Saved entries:

◇ ◇ ◇

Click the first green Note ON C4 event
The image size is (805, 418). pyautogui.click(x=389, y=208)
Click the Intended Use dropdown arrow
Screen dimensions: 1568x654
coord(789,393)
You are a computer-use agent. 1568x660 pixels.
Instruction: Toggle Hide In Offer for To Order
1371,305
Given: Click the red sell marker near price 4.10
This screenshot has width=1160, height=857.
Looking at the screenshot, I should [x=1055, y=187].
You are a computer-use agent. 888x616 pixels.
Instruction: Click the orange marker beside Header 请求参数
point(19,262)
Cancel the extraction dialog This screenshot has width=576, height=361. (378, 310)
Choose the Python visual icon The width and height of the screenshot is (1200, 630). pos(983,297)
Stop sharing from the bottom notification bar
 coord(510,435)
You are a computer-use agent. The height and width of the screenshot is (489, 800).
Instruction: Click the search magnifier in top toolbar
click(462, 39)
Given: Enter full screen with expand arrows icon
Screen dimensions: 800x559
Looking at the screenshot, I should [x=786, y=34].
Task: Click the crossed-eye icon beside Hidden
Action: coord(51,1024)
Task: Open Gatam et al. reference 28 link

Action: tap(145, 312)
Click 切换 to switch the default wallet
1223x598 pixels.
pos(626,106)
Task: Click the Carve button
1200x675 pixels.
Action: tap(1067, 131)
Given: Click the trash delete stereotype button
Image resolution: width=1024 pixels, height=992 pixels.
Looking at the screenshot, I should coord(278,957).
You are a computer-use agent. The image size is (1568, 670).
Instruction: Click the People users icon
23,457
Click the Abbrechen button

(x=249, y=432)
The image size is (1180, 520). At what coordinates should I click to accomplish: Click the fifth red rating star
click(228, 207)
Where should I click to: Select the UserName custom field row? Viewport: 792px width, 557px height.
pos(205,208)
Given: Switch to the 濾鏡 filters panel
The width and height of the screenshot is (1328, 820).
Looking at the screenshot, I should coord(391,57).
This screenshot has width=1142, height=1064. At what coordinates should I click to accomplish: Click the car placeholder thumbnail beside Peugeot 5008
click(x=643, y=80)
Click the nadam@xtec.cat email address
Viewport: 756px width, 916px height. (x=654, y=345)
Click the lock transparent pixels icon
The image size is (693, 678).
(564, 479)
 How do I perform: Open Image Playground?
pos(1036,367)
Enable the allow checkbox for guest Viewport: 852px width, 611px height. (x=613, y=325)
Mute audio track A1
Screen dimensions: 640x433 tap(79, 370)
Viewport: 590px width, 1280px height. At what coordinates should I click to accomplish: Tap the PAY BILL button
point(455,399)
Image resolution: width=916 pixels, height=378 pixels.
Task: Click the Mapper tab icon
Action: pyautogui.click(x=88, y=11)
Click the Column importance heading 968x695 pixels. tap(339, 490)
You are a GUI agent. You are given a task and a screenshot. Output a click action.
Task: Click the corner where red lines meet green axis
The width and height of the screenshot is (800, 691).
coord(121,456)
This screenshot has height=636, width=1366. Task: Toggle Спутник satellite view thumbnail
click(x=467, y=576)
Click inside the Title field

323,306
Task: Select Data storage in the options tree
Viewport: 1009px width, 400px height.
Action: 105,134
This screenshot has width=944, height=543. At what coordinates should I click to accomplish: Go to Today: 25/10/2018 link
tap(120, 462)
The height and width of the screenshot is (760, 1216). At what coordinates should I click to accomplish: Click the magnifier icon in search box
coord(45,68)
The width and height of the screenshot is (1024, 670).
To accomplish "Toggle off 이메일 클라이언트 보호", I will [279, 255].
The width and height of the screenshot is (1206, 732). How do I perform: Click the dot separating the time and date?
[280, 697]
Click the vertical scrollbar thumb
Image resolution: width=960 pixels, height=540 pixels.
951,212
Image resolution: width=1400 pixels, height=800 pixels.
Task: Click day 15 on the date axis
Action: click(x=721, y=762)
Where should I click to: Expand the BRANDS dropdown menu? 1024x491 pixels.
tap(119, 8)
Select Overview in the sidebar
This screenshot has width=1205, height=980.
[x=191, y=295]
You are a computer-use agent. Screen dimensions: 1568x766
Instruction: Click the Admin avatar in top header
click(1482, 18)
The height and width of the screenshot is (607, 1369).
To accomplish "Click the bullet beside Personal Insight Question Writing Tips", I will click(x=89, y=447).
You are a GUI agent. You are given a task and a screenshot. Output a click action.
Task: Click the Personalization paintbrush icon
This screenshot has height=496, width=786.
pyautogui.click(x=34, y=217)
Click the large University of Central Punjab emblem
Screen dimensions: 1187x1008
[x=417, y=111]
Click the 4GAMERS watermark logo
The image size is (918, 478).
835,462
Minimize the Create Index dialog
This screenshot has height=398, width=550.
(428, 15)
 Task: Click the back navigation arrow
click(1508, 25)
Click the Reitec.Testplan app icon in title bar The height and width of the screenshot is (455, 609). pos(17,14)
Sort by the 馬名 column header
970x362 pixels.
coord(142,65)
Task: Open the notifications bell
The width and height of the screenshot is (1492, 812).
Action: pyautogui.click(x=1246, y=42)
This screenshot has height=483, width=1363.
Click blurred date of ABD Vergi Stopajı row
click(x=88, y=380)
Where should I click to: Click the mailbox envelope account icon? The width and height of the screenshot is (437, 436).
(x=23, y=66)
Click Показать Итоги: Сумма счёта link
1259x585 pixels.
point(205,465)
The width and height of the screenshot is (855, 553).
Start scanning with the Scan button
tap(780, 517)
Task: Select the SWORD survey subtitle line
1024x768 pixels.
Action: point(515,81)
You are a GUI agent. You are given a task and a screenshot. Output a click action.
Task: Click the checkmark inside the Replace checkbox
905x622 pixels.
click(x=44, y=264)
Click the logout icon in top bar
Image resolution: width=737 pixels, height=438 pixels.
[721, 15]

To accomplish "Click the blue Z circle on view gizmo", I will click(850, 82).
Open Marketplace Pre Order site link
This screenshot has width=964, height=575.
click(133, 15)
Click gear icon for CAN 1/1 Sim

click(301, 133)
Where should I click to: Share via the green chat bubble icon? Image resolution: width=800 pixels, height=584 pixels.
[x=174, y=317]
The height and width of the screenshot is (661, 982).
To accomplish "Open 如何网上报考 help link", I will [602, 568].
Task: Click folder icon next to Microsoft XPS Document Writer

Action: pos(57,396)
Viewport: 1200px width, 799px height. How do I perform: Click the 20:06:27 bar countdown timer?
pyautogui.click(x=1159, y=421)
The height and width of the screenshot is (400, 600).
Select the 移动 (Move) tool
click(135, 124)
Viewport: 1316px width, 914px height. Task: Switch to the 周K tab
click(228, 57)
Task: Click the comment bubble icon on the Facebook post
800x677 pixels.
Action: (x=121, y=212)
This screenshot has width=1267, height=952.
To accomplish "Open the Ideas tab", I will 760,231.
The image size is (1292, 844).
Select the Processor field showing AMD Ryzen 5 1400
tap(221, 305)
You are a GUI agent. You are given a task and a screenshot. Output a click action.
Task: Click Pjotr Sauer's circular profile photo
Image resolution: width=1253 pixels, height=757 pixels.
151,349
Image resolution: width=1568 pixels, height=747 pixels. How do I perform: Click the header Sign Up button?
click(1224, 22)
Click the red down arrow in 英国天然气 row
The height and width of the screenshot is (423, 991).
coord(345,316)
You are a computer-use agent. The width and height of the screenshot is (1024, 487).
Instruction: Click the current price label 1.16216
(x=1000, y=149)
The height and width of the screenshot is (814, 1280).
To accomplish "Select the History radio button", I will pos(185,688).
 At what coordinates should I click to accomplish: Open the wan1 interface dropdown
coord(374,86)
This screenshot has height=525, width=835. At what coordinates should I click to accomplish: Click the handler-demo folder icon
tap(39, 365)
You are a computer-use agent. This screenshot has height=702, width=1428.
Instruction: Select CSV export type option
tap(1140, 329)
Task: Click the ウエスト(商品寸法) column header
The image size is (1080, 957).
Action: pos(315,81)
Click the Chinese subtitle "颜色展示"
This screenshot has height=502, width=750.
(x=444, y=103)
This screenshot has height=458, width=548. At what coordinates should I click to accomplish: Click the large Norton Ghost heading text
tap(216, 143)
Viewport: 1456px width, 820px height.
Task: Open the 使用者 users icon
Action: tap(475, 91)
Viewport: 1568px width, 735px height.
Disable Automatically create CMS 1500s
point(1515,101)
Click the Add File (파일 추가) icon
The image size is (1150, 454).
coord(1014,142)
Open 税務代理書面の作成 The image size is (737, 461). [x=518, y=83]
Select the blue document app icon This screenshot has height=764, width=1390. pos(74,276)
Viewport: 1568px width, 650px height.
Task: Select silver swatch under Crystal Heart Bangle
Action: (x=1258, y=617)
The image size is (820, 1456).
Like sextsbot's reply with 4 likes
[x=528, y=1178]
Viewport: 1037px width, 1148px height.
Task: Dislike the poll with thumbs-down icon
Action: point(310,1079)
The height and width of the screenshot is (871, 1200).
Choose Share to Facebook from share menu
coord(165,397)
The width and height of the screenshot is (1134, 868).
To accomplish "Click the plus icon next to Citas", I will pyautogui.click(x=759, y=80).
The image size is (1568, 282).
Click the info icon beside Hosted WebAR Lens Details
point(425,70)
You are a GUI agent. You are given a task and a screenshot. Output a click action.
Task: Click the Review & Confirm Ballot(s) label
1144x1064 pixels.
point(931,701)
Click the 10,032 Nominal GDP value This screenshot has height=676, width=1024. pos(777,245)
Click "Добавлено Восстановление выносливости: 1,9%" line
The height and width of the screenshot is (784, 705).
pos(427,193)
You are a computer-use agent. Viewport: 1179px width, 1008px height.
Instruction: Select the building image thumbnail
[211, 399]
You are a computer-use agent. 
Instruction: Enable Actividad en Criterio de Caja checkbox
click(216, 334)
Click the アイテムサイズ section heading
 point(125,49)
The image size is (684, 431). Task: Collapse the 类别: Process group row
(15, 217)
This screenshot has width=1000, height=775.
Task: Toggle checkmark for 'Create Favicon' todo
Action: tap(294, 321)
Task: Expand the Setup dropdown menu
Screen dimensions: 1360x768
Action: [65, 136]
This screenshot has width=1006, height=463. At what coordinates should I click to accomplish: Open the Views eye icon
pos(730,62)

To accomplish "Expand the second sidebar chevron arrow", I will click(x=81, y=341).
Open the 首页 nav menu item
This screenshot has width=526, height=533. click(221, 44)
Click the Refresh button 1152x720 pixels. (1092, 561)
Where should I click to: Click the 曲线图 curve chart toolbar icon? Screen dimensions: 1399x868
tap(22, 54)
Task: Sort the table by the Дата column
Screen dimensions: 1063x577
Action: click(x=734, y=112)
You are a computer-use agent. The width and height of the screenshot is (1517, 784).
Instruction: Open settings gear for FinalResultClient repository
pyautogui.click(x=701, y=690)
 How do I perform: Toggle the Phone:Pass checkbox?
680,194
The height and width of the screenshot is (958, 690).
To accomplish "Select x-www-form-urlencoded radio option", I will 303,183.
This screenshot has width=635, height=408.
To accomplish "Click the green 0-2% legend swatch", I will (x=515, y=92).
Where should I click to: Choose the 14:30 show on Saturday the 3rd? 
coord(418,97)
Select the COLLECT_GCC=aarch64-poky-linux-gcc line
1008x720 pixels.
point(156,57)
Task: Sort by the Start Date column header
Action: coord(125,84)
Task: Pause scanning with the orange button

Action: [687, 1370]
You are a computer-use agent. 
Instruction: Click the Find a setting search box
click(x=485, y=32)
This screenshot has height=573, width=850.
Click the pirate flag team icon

◇ ◇ ◇

Look above for the line with "Click the Intended Use dropdown arrow" and the line with "Given: Click the red". Write out those two lines and all the lines between them, exactly, and no others.

> _Result of this exercise_:
Click the Intended Use dropdown arrow
Screen dimensions: 1568x654
coord(789,393)
You are a computer-use agent. 1568x660 pixels.
Instruction: Toggle Hide In Offer for To Order
1371,305
Given: Click the red sell marker near price 4.10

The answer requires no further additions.